If you only want to run goofi-pipe and not edit any of the code, make sure you activated the desired Python environment with Python>=3.9 and run the following commands in your terminal:
pip install goofi # install goofi-pipe
goofi-pipe # start the application
[!NOTE] On some platforms (specifically Linux and Mac) it might be necessary to install the
liblslpackage for some of goofi-pipe's features (everything related to LSL streams). Follow the instructions provided here, or simply install it viaconda install -c conda-forge liblsl
Follow these steps if you want to adapt the code of existing nodes, or create custom new nodes. In your terminal, make sure you activated the desired Python environment with Python>=3.9, and that you are in the directory where you want to install goofi-pipe. Then, run the following commands:
git clone git@github.com:PhilippThoelke/goofi-pipe.git # download the repository
cd goofi-pipe # navigate into the repository
pip install -e . # install goofi-pipe in development mode
goofi-pipe # start the application to make sure the installation was successful
To access the node menu, simply double-click anywhere within the application window or press the 'Tab' key. The node menu allows you to add various functionalities to your pipeline. Nodes are categorized for easy access, but if you're looking for something specific, the search bar at the top is a handy tool.
Common Parameters: All nodes within goofi have a set of common parameters. These settings consistently dictate how the node operates within the pipeline.
AutoTrigger: This option, when enabled, allows the node to be triggered automatically. When disabled, the node is triggered when it receives input.
Max_Frequency: This denotes the maximum rate at which computations are set for the node.
Metadata: This section conveys essential information passed between nodes. Each output node will be accompanied by its metadata, providing clarity and consistency throughout the workflow.
Here are some conventional components present in the metadata
Channel Dictionary: A conventional representation of EEG channels names.
Sampling Frequency: The rate at which data samples are measured. It's crucial for maintaining consistent data input and output across various nodes.
Shape of the Output: Details the format and structure of the node's output.
This image showcases the process of utilizing a pre-recorded EEG signal through the LslStream node. It's crucial to ensure that the Stream Name in the LslStream node matches the stream name in the node receiving the data. This ensures data integrity and accurate signal processing in real-time.
This patch provides a demonstration of basic EEG signal processing using goofi-pipe.
EegRecording: This is the starting point where the EEG data originates.
LslClient: The LslClient node retrieves the EEG data from EegRecording. Here, the visual representation of the EEG data being streamed in real-time is depicted. By default, the multiple lines in the plot correspond to the different EEG channels.
Buffer: This node holds the buffered EEG data.
Psd: Power Spectral Density (PSD) is a technique to measure a signal's power content versus frequency. In this node, the raw EEG data is transformed to exhibit its power distribution across distinct frequency bands.
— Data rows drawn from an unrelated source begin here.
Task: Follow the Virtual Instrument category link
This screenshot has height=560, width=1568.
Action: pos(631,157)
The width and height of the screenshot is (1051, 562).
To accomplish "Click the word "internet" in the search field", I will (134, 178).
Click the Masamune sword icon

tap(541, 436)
Math: This node is employed to execute mathematical operations on the data. In this context, it's rescaling the values to ensure a harmonious dynamic range between 0 and 1, which is ideal for image representation. The resultant data is then visualized as an image.
One of the user-friendly features of goofi-pipe is the capability to toggle between different visualizations. By 'Ctrl+clicking' on any plot within a node, you can effortlessly switch between a line plot and an image representation, offering flexibility in data analysis.
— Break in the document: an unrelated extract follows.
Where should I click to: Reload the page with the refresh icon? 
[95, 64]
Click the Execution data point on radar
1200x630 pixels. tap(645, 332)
Expanding on the basic patch, the advanced additions include:
These nodes elevate data processing and communication capabilities.
This patch highlights:
Connectivity: Analyzes relationships between EEG channels, offering selectable methods like wPLI, coherence, PLI, and more.
Spectrogram: Created using the PSD node followed by a Buffer, it provides a time-resolved view of the EEG signal's frequency content.
Using PCA (Principal Component Analysis) allows us to reduce the dimensionality of raw EEG data, while retaining most of the variance. We use the first three components and visualize their trajectory, allowing us to identify patterns in the data over time. The topographical maps show the contrbution of each channel to the first four principal components (PCs).
leverage the multimodal framework of goofi, state-of-the-art machine learning classifiers can be built on-the-fly to predict behavior from an array of different sources. Here's a brief walkthrough of three distinct examples:
This patch captures raw EEG signals using the
EEGrecording and LslStreammodule. The classifier module allows
to capture data from different states indicated by the user from n features, which in the present case are the 64 EEG channels. Some classifiers allow for visualization of feature importance. Here we show a topomap of the distribution of features importances on the scalp. The classifier outputs probability of being in each of the states in the training data. This prediction is smoothed using a buffer for less jiterry results.
The audio input stream captures real-time sound data, which can also be passed through a classifier. Different sonic states can be predicted in realtime.
In this example, video frames are extracted using the
VideoStream module. Similarly, prediction of labelled visual states can be achieved in realtime.
The images show how two states (being on the left or the right side of the image) can be detected using classification
These patches demonstrate the versatility of our framework in handling various types of real-time data streams for classification tasks.
This patch presents a pipeline for processing EEG data to extract musical features:
Data flows from the EEG recording through several preprocessing nodes and culminates in the Biotuner node, which specializes in deriving musical attributes from the EEG.
Biotuner Node: With its sophisticated algorithms, Biotuner pinpoints harmonic relationships, tension, peaks, and more, essential for music theory analysis.
Delving into the parameters of the Biotuner node:
N Peaks: The number of spectral peaks to consider.F Min & F Max: Defines the frequency range for analysis.Precision: Sets the precision in Hz for peak extraction.Peaks Function: Method to compute the peaks, like EMD, fixed band, or harmonic recurrence.N Harm Subharm & N Harm Extended: Configures number of harmonics used in different computations.Delta Lim: Defines the maximal distance between two subharmonics to include in subharmonic tension computation.For a deeper understanding and advanced configurations, consult the Biotuner repository.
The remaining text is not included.